Not so long after Labour won the July election, rumours started circulating about the friction between Gray and McSweeney. Reports that the pair were locked in a power struggle in No. 10 got tongues wagging, after stories emerged about the ex-civil servant blocking appointments to the new government in a swipe at McSweeney’s allies. Then there were the rather baffling reports that Gray had twice moved McSweeney’s desk further away from the PM’s office, in more examples of the tension between the two. Another story suggested that Starmer’s one-time chief of staff had even tried to have McSweeney’s access to a secure computer system denied – although No. 10 and Whitehall officials strongly rejected the claims.

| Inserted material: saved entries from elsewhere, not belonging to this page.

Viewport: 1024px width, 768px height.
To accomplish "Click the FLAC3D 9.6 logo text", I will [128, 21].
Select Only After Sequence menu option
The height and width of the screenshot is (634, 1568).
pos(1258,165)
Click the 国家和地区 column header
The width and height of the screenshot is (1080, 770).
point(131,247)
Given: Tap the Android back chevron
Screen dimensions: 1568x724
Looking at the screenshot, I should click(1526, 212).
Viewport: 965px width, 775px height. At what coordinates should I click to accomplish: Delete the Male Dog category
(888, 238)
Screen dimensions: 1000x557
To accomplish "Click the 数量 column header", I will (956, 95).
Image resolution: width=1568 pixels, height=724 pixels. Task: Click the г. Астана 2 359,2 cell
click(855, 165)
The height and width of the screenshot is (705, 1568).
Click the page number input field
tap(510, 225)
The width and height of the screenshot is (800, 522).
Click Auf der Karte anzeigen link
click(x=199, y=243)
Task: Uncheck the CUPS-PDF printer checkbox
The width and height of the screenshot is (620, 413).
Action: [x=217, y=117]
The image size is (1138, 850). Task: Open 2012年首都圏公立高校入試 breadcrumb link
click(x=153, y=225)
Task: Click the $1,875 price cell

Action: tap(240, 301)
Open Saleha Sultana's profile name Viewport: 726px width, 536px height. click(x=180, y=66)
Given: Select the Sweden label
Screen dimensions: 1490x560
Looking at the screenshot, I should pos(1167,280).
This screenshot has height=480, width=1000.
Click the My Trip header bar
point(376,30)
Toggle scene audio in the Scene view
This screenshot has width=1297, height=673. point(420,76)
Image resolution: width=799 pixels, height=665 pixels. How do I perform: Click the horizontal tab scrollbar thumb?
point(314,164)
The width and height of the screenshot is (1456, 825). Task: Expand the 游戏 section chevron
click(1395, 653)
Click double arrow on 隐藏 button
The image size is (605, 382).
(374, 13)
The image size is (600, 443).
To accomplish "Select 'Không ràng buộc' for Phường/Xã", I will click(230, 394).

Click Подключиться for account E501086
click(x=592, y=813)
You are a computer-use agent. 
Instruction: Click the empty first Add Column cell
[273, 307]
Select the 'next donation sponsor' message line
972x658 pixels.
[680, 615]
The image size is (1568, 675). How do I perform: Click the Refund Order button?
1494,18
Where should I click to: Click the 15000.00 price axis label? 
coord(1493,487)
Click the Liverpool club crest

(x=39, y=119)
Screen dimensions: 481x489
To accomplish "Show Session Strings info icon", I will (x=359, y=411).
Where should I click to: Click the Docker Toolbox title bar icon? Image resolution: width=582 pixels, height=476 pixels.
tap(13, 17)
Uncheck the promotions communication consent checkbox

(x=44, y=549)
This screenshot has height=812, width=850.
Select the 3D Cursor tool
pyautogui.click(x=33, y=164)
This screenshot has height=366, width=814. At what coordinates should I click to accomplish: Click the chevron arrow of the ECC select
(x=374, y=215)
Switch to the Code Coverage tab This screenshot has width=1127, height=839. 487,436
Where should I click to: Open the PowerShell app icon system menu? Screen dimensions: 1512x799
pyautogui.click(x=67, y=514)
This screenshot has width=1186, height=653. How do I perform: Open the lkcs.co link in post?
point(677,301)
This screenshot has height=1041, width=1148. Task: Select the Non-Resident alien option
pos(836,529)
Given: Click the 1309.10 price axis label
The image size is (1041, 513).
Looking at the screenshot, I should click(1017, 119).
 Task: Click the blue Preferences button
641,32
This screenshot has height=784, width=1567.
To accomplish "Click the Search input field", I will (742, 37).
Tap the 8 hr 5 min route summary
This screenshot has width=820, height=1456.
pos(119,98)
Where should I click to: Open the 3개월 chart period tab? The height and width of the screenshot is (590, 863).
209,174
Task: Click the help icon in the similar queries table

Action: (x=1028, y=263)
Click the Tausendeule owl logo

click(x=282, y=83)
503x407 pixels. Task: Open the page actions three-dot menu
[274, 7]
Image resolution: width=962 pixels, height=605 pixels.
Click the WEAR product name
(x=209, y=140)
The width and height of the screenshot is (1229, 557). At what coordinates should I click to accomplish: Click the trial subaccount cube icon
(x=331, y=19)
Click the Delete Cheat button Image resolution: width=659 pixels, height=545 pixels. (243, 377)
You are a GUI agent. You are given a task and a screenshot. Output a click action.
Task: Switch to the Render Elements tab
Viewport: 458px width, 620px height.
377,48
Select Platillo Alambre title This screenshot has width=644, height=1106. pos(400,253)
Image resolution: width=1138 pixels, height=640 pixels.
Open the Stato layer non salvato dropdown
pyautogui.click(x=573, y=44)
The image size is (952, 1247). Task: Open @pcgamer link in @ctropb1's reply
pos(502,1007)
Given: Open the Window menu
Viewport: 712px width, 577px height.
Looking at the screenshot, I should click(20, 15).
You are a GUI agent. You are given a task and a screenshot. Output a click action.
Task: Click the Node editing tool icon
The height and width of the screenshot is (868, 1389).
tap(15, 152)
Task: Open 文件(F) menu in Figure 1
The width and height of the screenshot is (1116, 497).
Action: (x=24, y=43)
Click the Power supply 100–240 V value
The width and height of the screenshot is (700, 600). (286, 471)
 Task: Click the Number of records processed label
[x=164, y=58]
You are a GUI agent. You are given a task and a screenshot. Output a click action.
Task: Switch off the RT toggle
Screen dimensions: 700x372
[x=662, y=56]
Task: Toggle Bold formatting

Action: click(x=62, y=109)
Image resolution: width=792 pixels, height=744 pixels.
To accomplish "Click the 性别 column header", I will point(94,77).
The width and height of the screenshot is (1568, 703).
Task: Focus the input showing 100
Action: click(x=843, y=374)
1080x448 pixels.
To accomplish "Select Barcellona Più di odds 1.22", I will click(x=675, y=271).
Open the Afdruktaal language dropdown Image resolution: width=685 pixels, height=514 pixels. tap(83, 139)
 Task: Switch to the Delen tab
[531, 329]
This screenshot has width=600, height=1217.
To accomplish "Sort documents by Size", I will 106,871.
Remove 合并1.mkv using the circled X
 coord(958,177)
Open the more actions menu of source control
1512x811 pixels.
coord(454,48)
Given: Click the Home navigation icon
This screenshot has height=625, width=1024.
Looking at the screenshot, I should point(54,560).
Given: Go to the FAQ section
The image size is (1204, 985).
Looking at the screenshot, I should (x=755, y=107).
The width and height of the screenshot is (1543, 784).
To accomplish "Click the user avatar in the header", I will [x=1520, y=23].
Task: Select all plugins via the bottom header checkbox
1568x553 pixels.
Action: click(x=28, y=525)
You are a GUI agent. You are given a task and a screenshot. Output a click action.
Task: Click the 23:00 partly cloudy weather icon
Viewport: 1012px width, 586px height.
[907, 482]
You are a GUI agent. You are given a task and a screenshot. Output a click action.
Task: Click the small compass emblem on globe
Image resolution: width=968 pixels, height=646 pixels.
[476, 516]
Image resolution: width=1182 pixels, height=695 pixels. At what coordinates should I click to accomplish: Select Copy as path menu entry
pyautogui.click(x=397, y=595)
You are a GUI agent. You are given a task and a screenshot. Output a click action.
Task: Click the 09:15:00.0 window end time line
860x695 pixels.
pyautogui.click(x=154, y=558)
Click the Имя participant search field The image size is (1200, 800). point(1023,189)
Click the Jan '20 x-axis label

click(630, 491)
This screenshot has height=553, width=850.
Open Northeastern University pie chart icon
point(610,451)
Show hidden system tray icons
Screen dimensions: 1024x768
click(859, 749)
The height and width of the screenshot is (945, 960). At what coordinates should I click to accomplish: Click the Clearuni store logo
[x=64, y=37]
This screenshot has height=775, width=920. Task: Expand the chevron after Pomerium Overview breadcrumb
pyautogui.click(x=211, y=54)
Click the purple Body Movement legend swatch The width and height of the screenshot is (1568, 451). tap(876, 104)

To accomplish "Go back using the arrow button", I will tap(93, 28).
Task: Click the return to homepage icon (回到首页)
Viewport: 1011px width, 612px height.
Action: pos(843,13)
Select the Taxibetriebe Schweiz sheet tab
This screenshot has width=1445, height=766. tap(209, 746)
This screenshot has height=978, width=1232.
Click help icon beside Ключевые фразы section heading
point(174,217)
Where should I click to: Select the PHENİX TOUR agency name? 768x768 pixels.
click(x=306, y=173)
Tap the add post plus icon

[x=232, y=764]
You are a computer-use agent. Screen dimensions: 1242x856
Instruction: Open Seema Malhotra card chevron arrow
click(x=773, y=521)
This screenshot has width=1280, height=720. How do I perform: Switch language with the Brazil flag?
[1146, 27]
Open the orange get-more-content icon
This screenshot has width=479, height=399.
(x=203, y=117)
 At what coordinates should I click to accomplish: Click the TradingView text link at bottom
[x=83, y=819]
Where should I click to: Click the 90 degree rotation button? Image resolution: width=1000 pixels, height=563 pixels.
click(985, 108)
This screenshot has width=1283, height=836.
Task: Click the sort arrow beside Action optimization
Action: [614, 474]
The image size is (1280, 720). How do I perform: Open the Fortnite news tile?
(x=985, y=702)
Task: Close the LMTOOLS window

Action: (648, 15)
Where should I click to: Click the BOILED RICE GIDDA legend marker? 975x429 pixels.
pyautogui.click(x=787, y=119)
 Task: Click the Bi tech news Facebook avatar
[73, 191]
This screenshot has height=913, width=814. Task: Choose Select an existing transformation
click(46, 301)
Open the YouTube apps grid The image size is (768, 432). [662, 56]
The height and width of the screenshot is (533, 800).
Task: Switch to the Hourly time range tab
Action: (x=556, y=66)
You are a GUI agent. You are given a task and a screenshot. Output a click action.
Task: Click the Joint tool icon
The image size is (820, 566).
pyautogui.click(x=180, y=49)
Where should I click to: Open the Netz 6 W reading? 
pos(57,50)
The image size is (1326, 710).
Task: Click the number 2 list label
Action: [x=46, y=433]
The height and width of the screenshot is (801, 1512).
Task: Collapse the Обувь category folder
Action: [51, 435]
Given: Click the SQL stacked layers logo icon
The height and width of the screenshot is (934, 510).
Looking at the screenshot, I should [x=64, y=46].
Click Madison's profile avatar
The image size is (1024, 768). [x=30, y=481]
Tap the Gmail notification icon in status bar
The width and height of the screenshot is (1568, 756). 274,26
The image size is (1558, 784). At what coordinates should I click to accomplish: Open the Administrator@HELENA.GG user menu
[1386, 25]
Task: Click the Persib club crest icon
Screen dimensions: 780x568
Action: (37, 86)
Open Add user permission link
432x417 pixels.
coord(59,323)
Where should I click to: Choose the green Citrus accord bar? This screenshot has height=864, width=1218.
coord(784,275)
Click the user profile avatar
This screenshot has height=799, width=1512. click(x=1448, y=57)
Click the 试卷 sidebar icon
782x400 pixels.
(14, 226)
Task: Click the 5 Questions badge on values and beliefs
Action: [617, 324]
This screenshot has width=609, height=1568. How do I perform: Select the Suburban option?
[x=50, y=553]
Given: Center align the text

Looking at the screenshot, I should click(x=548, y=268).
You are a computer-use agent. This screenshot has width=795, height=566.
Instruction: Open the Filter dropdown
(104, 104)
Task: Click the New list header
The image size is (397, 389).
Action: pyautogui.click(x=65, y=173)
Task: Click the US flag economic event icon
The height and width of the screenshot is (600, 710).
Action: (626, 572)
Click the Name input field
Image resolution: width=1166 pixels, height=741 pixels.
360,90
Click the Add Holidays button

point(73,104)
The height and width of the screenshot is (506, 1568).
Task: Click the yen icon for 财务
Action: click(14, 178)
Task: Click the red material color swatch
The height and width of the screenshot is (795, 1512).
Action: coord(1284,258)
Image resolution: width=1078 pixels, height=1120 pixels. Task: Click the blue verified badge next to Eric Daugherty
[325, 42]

All the while, frustrated briefings about Gray’s ‘centralisation’ of government continued to trickle out to the press, with one government insider telling the Guardian: ‘There’s a suspicion that she’s making a lot of decisions on the PM’s behalf and that he wouldn’t necessarily agree with them.’ Crikey. The developments of the past 24 hours seem to show, however, that while Gray made have emerged victorious in some battles, McSweeney looks ultimately to have won the war…

Concerns of cronyism

Gray found herself in the spotlight over a number of prospective government appointments but there was one in particular that drew attention to Starmer’s chief of staff during Labour’s jobs row, with allegations of cronyism directed at, er, the ex-civil servant herself. Ouch. It transpired in August that Gray was reportedly in favour of making Daniel Gieve, a senior civil servant who worked alongside her at the Cabinet Office, Starmer’s principle private secretary – a rather senior role second only in constitutional important to that of the Cabinet Secretary. Cue the outrage. Handy having friends in high places, eh?

Sue ‘subverting’ Cabinet, say insiders

Belfast’s Casement Park redevelopment project came under extra scrutiny in July this year after Gray was accused by insiders of ‘subverting‘ Sir Keir’s cabinet by ‘personally dominating’ negotiations about the proposed Euros 2028 venue. At the time, the ex-Irish pub owner faced allegations that she was trying to secure millions of pounds in public funds to rebuild the Gaelic football ground, while one Stormont source claimed that Gray is ‘very close’ to Sinn Féin’s finance minister Conor Murphy. How curious.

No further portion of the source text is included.